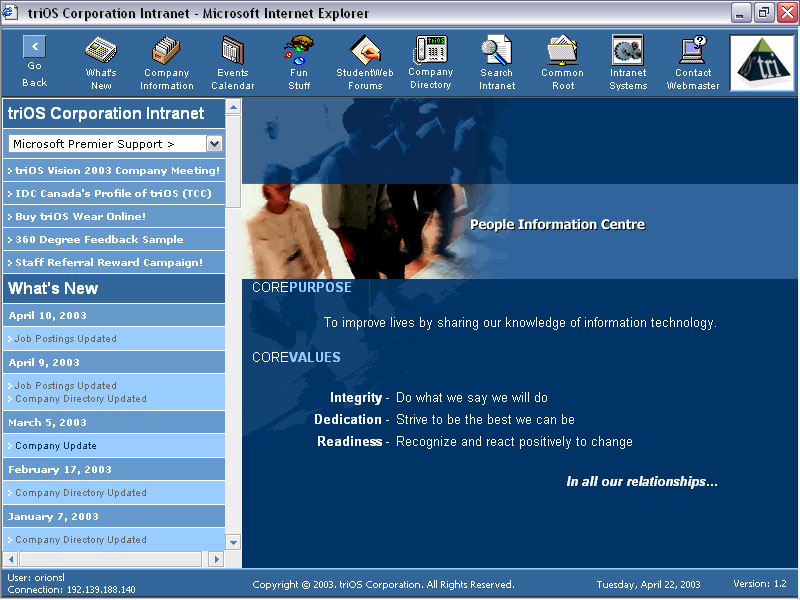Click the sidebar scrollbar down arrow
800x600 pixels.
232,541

#####

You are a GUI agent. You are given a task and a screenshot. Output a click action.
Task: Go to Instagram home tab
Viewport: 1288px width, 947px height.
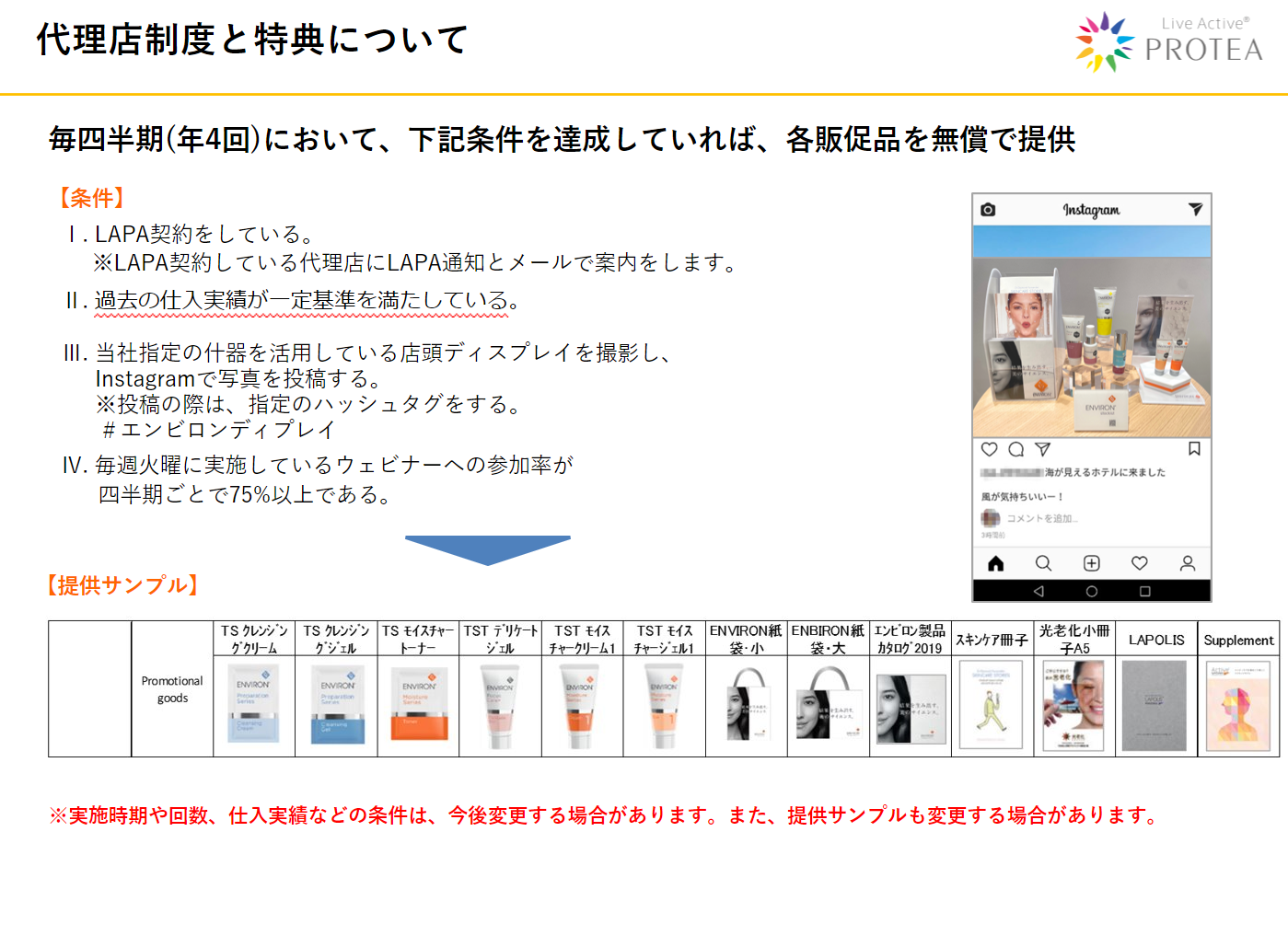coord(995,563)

#####

## Problem to work on
Quote word for word the items from the line with "You are a GUI" up to and including the line with "coord(995,563)", and leave the pictures out of your answer.

## Solved exercise
You are a GUI agent. You are given a task and a screenshot. Output a click action.
Task: Go to Instagram home tab
Viewport: 1288px width, 947px height.
coord(995,563)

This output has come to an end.